I've always had such contradictory feelings about the series. On one hand, some of my favorite caracters from fiction walk in these books. On the other hand, some of my least favorite characters from fiction walk in these books. It makes for a very frustrating combination.

With this newest installment, Weeks has me reevaluating a lot of things in the wake of the latest reveals about the Guile brothers, and I both love and hate how easily my emotions are manipulated by Gavin, who remains a dynamic character despite having very little to actually do.

Which is the first problem with most of this book. It is a big damn book, and yet so many important moments happen off the page. Too much time remains spent on Kip and Teia, two characters I am never going to be able to care about, and whose parts I usually had to trudge through to get back to the parts of the story that interest. me. I don't have it in me to care about either one of them. I just don't. I never have. I never will. And I've mostly made peace with that. But it still irks me that so much of the book was devoted to both Kip and Teia.

Yes, the chapters make for some good maturity and character development (they really do), but so much of their page time could have been trimmed and better spent elsewhere. It's a big world, it is enormously frustrating to have quite a few key moments and characters relegated to afterthought status. I would much rather read about Liv embracing her transformation, or see firsthand what happened to bring about the devastating situation in the final Karris chapter.
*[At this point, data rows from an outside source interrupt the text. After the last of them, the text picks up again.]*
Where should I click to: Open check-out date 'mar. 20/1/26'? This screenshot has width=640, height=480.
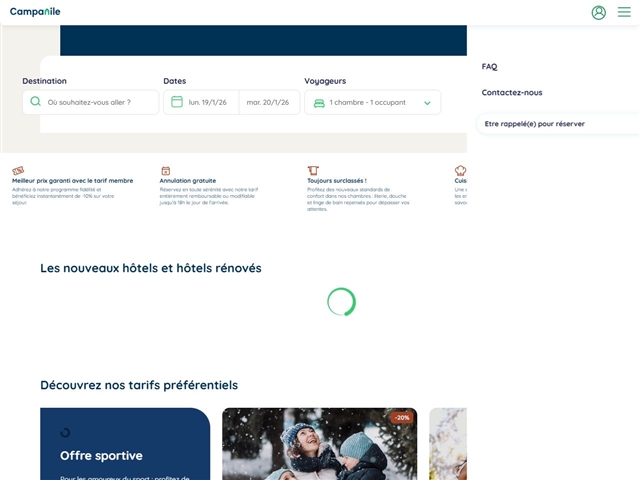(x=268, y=102)
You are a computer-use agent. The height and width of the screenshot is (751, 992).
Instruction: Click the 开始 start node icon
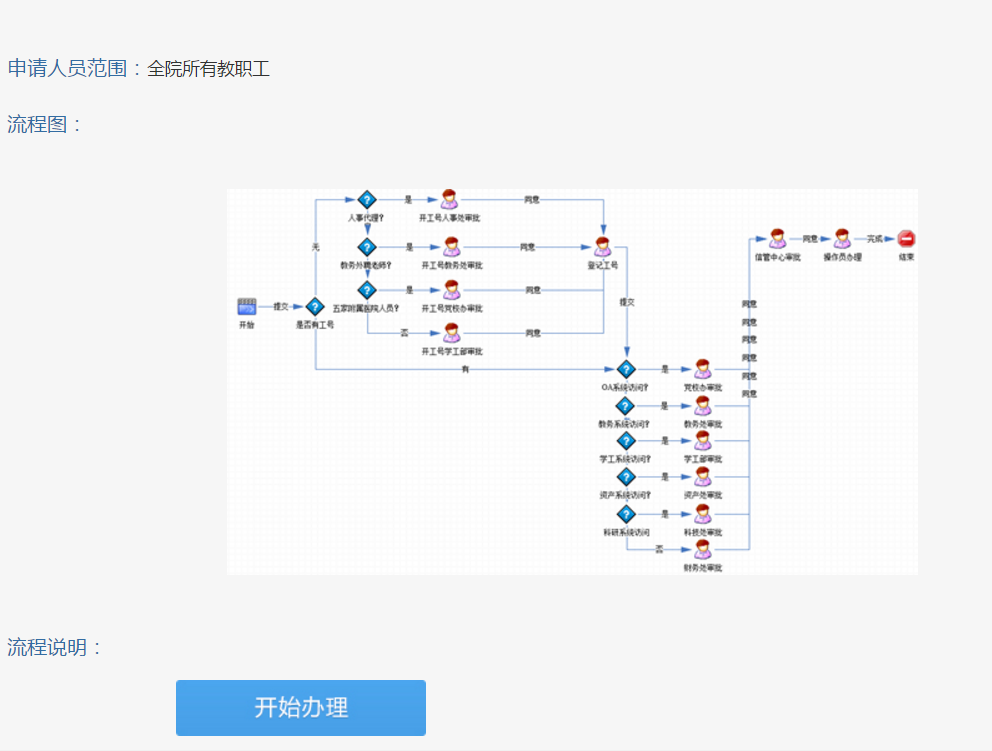tap(247, 307)
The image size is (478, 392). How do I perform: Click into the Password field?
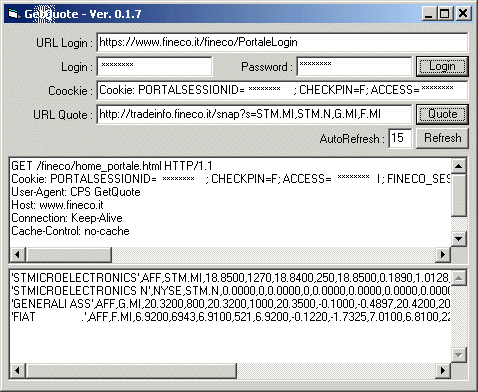(x=354, y=66)
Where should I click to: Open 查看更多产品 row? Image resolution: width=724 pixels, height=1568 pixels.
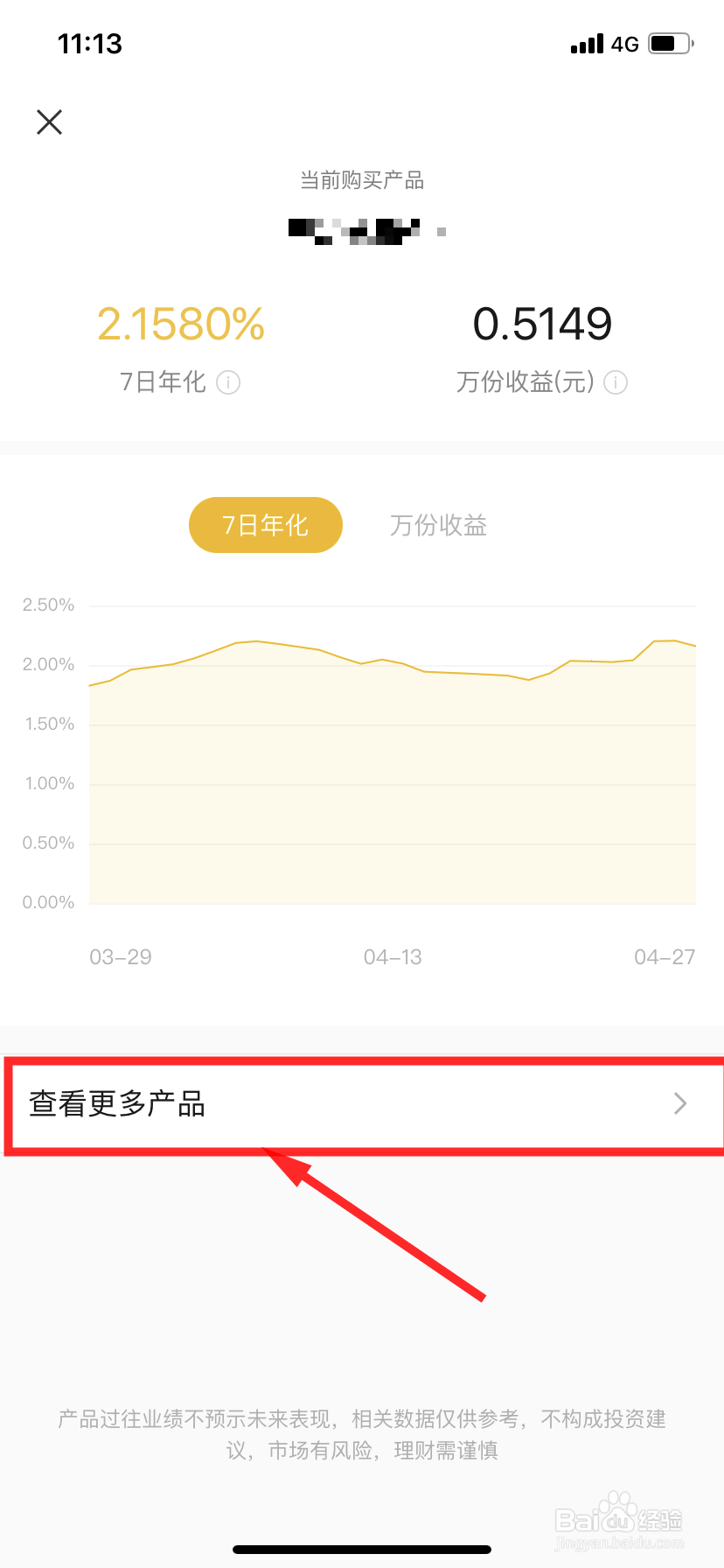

Zymun, who is now the most important person in the satrapies, barely garners a passing mention.

The second issue is that this book is very much a set up for the final volume in the series. It's Middle Book Syndrome, except with the fourth volume in the series. As such, there are a lot of things happening, but ultimately things that are not particularly interesting or riveting to read about. And, in a lot of places, the book seems to focus on the wrong things. Or at least the wrong things to keep this particular reader entranced.

Still, as a writer, Weeks continues to grow in leaps and bounds. Each book in the series has been stronger than the last and terms of writing and characterization. And, so I found this particular installment almost as frustrating as the previous one, I look forward to seeing how the series wraps up in the next and final book.